Magic numbers, bitwise operations and the result is computed in-place, meaning that no temporary variables are required. I was immediately hooked and began my deep dive into this topic. In this post, I want to showcase my journey towards understanding this weird blob of code and how one might come up with this algorithm themselves. If you wanna try and understand this snippet for yourself, go ahead and try it now! But if you keep reading, I’m assuming you’re fine with me “spoiling” the solution.

Bit by bit⌗

There are some basic assumptions I’m making from this point forward. As said in the intro, we’ll focus on computing the popcount for a 64-bit integer. Once we know that, we can simply scale up to bitsets of arbitrary size by summing up the results for every integer in the underlying array. I’m also not going to rely on external libraries or built-in functions from any programming language. The resulting code should be portable to any platform.

So, let’s start by thinking about an easy approach to popcount. We’ll cut ourselves some slack for now. To make things as simple as possible, let’s store the result in a temporary counter variable for now. We could iterate over all bits in our integer. For every integer, we check whether the bit is set. If that’s the case, we increment the counter variable by one. Once we’re done, we return our counter.

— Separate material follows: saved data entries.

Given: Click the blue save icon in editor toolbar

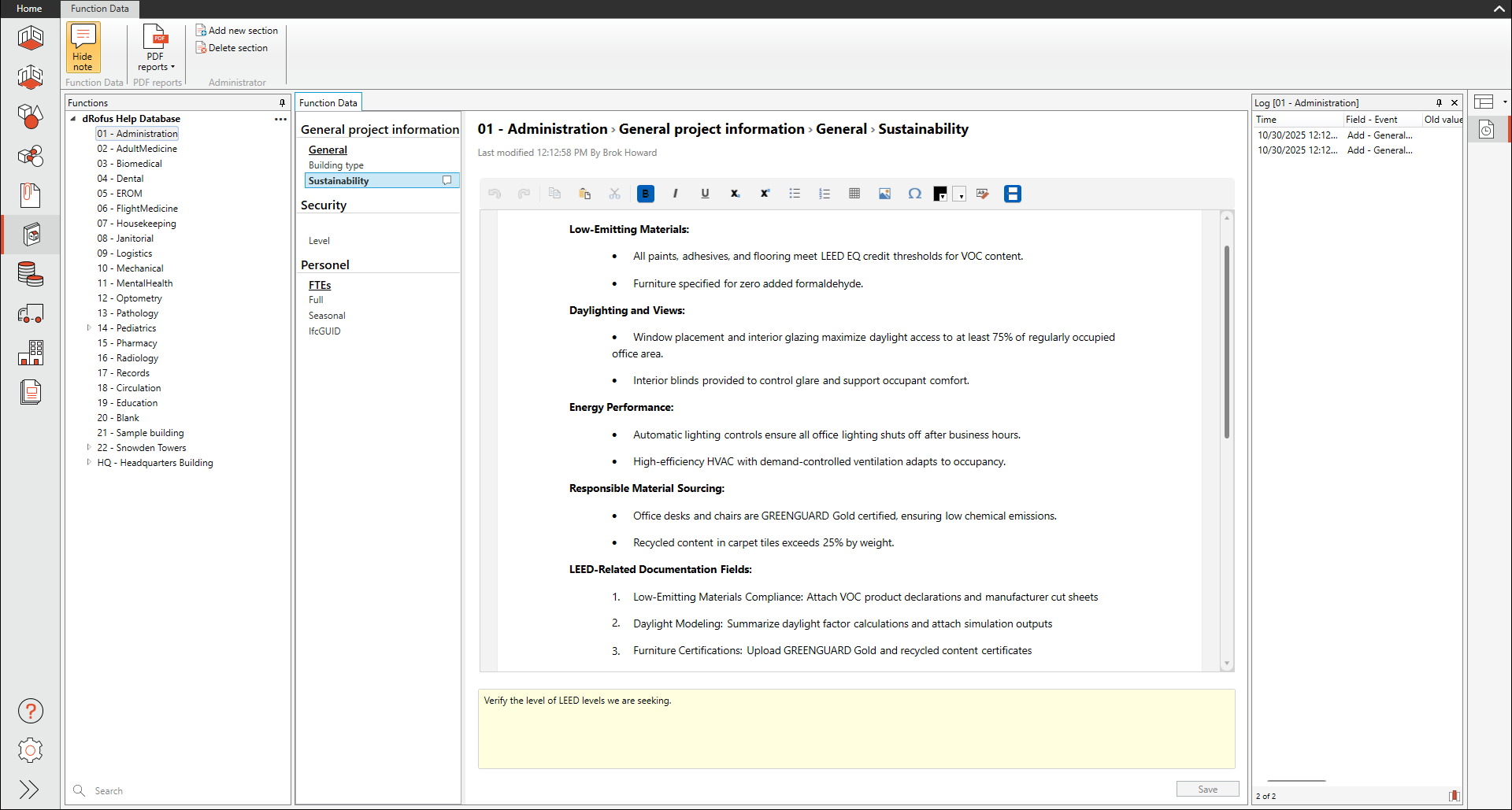Looking at the screenshot, I should coord(1013,194).
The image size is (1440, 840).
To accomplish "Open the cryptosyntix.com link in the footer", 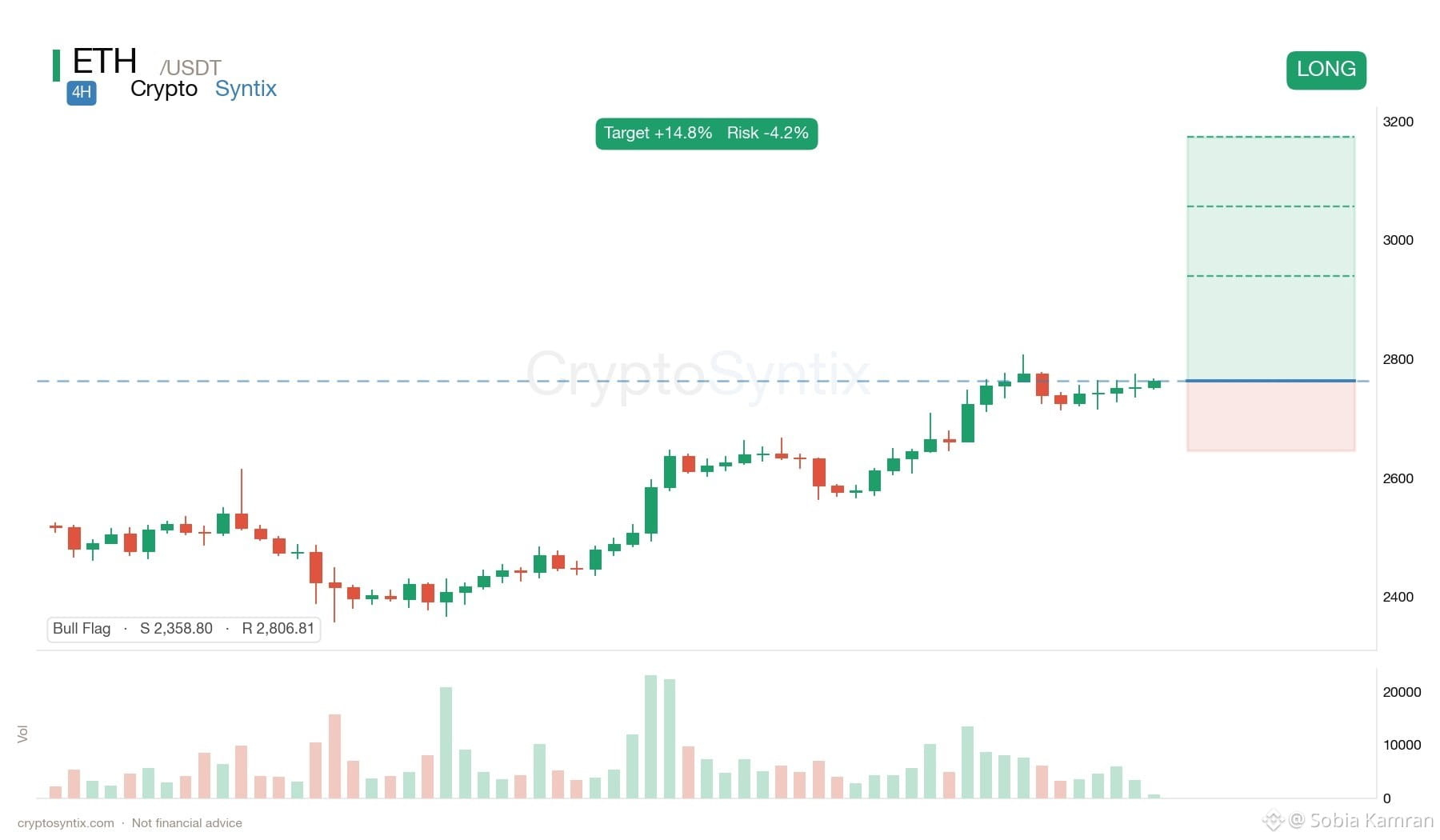I will pos(66,822).
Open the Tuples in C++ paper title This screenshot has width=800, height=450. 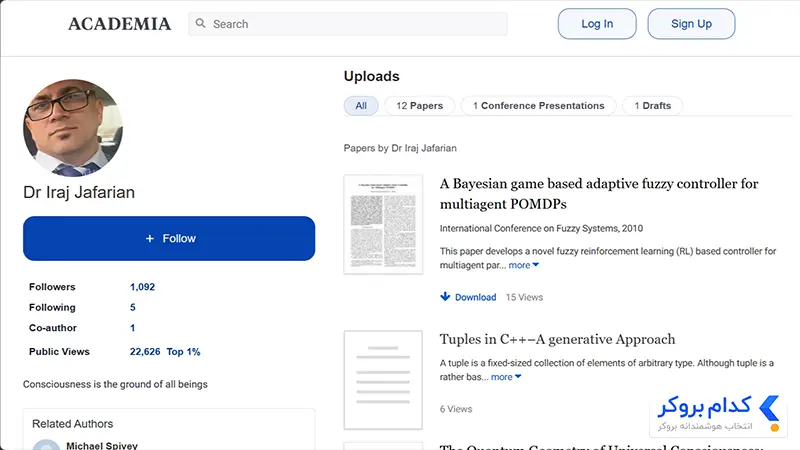point(557,339)
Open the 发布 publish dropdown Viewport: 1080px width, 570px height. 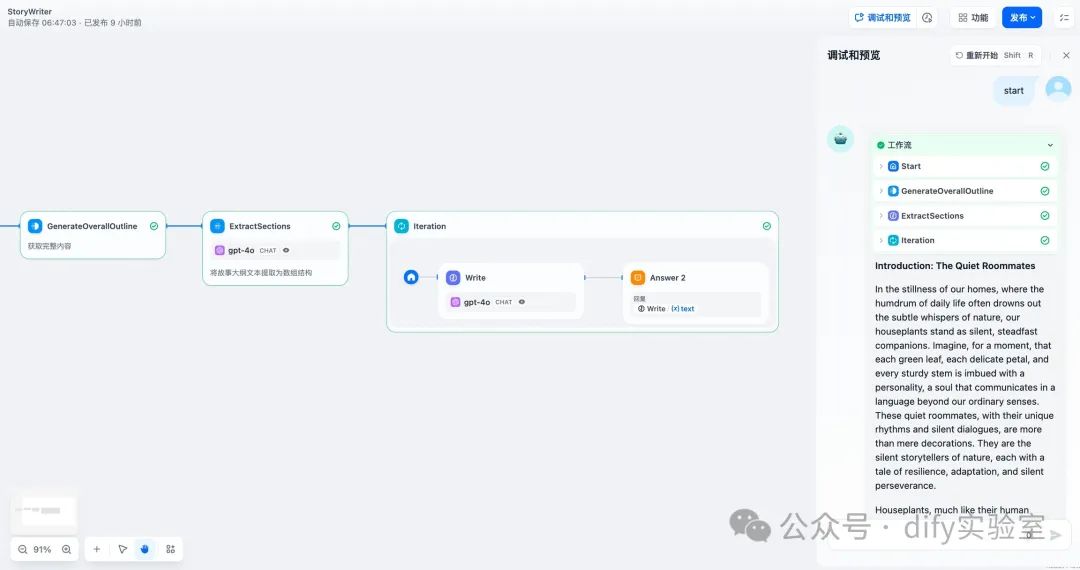[1022, 17]
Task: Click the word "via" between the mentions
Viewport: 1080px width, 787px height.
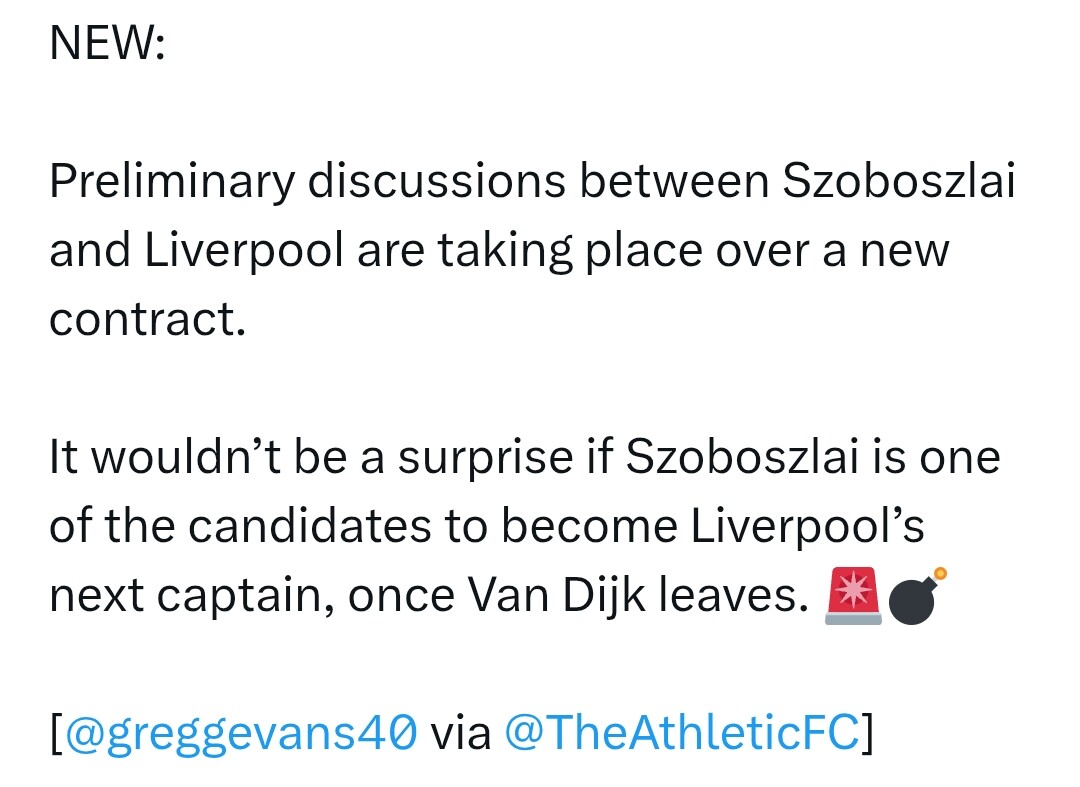Action: (461, 735)
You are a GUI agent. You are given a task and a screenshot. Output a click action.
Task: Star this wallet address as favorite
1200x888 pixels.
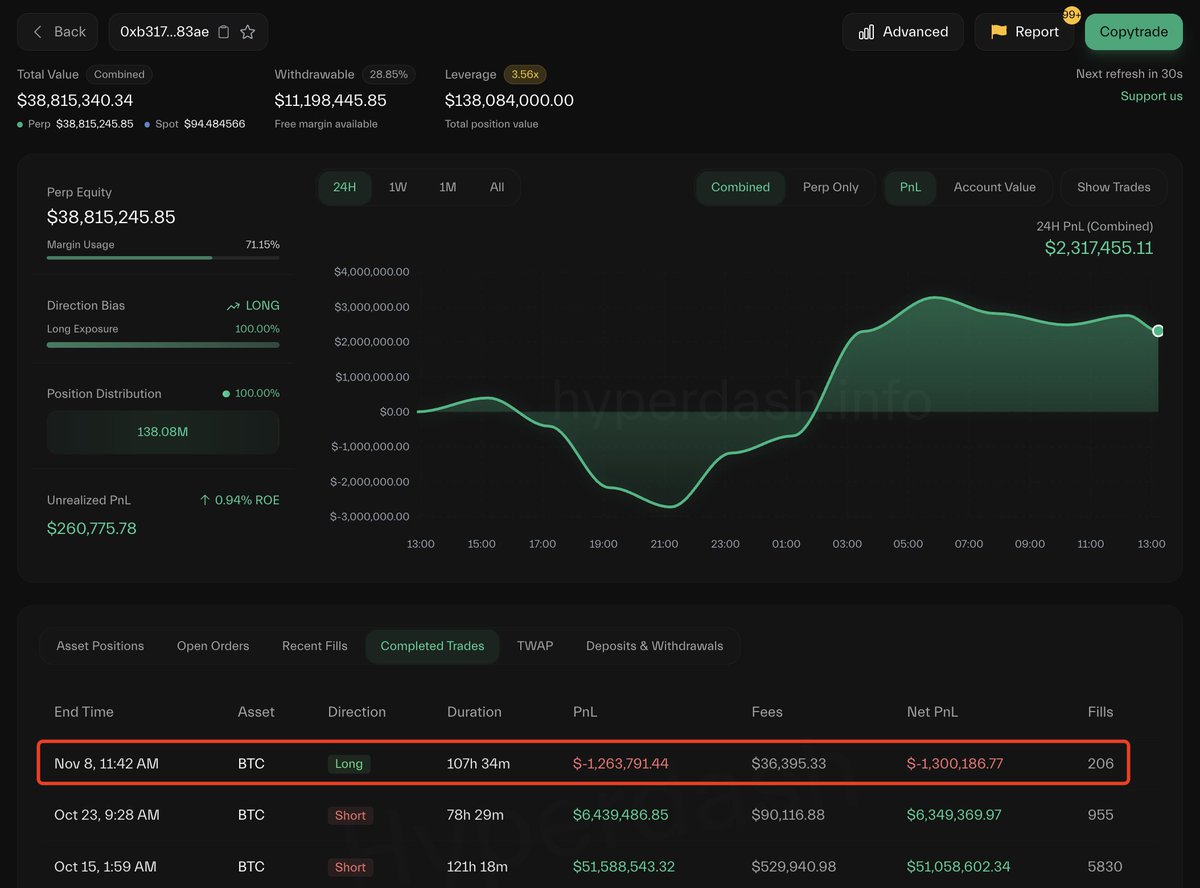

A nifty way of looping over the bits of an integer goes as follows. First, we check the value of the least significant bit (LSB). Then we perform a bitwise right shift on our integer. This way, all bits in our integer will eventually end up as the LSB once. So armed with this knowledge, a simple implementation could look as follows.

int popcount(long num) {
    int result = 0;

    // iterate over all 64 bits of the parameter
    for (int i = 0; i < 64; i++) {
        // check if the lsb is set
        if ((num & 0x1) == 0x1) {
            // if so, increment the counter
            result += 1;
        }

        // shift the number to the right by one bit
        num = num >> 1;
    }

    return result;
}

Hm, looks clunky. There are a few flaws with this piece of code, so let’s go through them one by one. First off, regardless of which number we pass into this function, it will always perform 64 iterations. This doesn’t make sense if we, for example, pass in 1 as an argument. 1, in binary, has one set bit which also happens to be the least significant bit. All other 63 bits are unset. In this case, we already have the correct result after the first iteration.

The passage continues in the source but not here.